Mauricio Puls – Folha de S. Paulo
O livro "As Contradições do Lulismo: a que Ponto Chegamos?" reúne um conjunto de ensaios fundamentais para entender a história recente do Brasil. Organizados por André Singer (USP) e Isabel Loureiro (Unesp), os artigos explicam os paradoxos e ambiguidades que caracterizaram a atuação do Estado durante as administrações petistas, de 2003 a 2016.
Em "A (falta de) base política para o ensaio desenvolvimentista", Singer, que é colunista da Folha, reconstitui as etapas da política econômica de Dilma Rousseff.
A partir de 2011, seu governo implementou um ousado conjunto de medidas para reduzir os juros, desvalorizar o Real, desonerar a folha salarial e proteger a indústria nacional, com o objetivo de acelerar o crescimento e criar mais empregos.
Para implementar esse plano, contudo, Dilma se desviou da estratégia lulista de evitar confrontos com a elite. Inicialmente entrou em choque com os bancos ao forçar a redução dos spreads bancários. Mais adiante, também adotou medidas que descontentaram os importadores, empreiteiros, agropecuaristas e empresários do setor elétrico, tensionando o pacto político costurado por Lula.
Com isso, as críticas à sua gestão foram ganhando cada vez mais espaço na mídia até que, acuada, a presidente deu um "cavalo de pau" na política econômica após ser reeleita e adotou o ajuste ortodoxo preconizado pelo setor financeiro.

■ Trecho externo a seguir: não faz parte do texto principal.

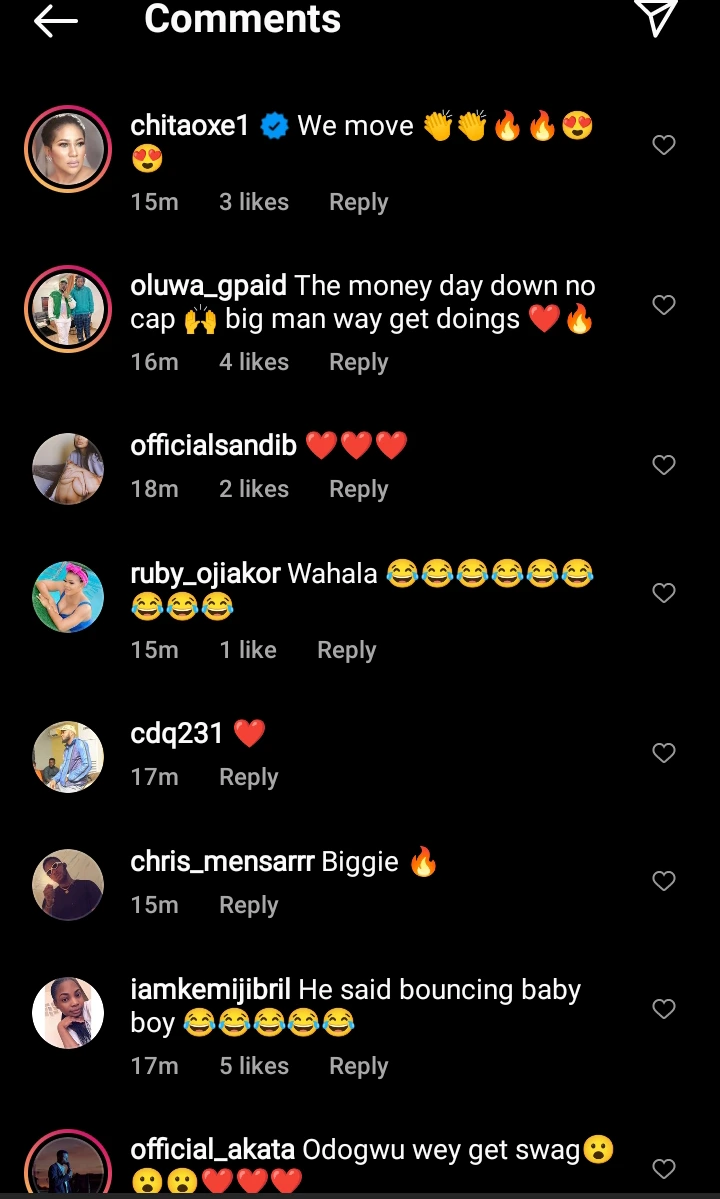The image size is (720, 1199).
Task: Reply to cdq231's comment
Action: coord(248,777)

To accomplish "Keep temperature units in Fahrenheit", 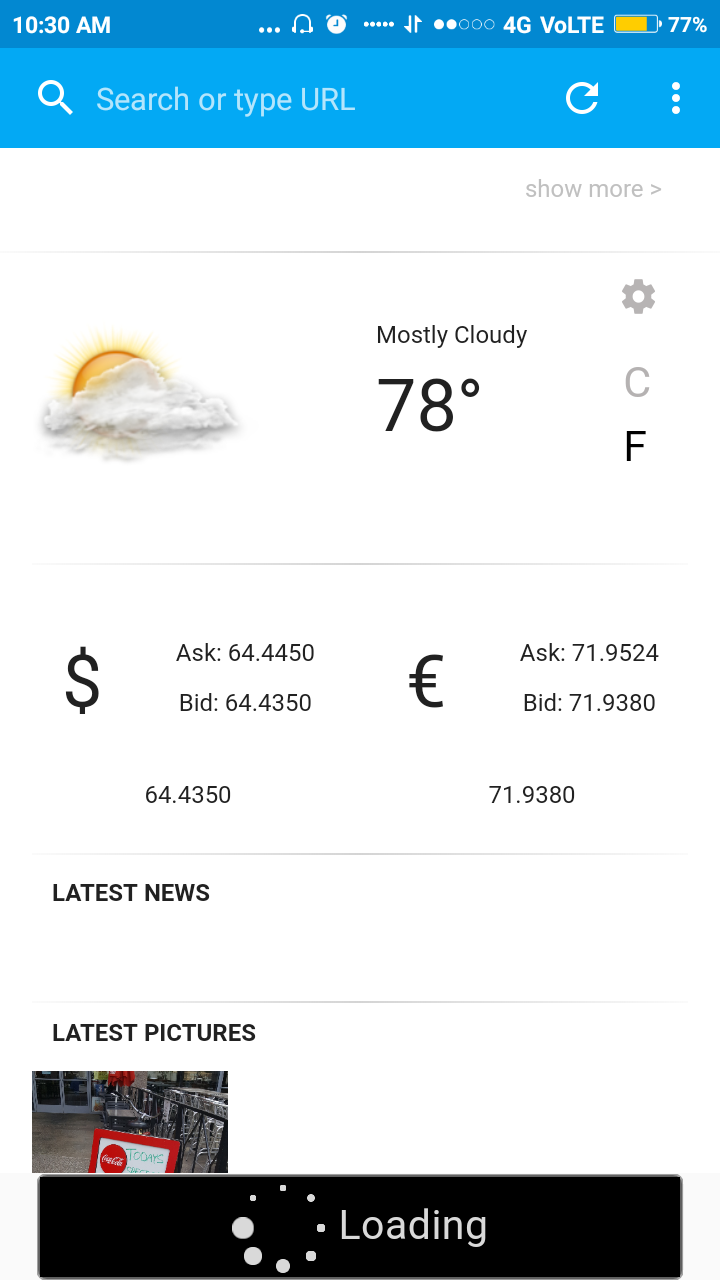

Em "Terra em transe", Ruy Braga analisa o acirramento crescente das contradições provocadas pelo reformismo suave das gestões petistas, que converteram cada programa social em uma alavanca para a acumulação do capital, como aconteceu com os programas Minha Casa, Minha Vida e ProUni.
Nesse esforço para amortecer os conflitos sociais, muitos sindicalistas foram cooptados pelo aparelho estatal e se transformaram em gestores de fundos de pensão ou de outras instituições vinculadas direta ou indiretamente ao Estado.
Enquanto isso, a esfera trabalhista assistia a uma verdadeira "walmartização do trabalho", com a expansão da terceirização e do empreendedorismo, como aponta Leonardo Mello e Souza.
Os movimentos sociais passaram por transformações estruturais. Isabel Loureiro mostra como Lula trocou a reforma agrária por imensos subsídios ao agronegócio e, em menor escala, à agricultura familiar.
Obrigado a se adaptar a esse cenário, o MST (Movimento dos Trabalhadores Sem Terra) desistiu das cooperativas coletivas inspiradas nos kolkhozes soviéticos e investiu na agroecologia, tornando-se o maior produtor de arroz orgânico do Brasil, hoje comercializado em grandes redes de supermercados.
Em "Luta de classes na socialização capitalista", Wolfgang Leo Maar argumenta que o PT manteve a tendência de privatização do Estado herdada das gestões anteriores. Nesse processo, como assinala Cibele Rizek em "Faces do lulismo", a periferia das metrópoles se converteu num nicho de negócios para ONGs que gerenciam a aplicação dos recursos públicos.
Na área cultural, por exemplo, os repasses das empresas realizados por meio das leis de incentivo já respondem por 80% dos investimentos no setor.
Ao final das contas, o petismo concedeu fortes estímulos ao consumo individual, mas nunca "colaborou para que as classes populares saíssem da passividade".
O êxito dessa política dependia da manutenção do crescimento econômico: os assalariados reelegeram Dilma em 2014, mas não saíram às ruas para defender seu mandato quando o país afundou na recessão.
Entorpecida por essa estratégia desmobilizadora, que sempre priorizou a conciliação das classes, a esquerda não conseguiu barrar o impeachment em 2016.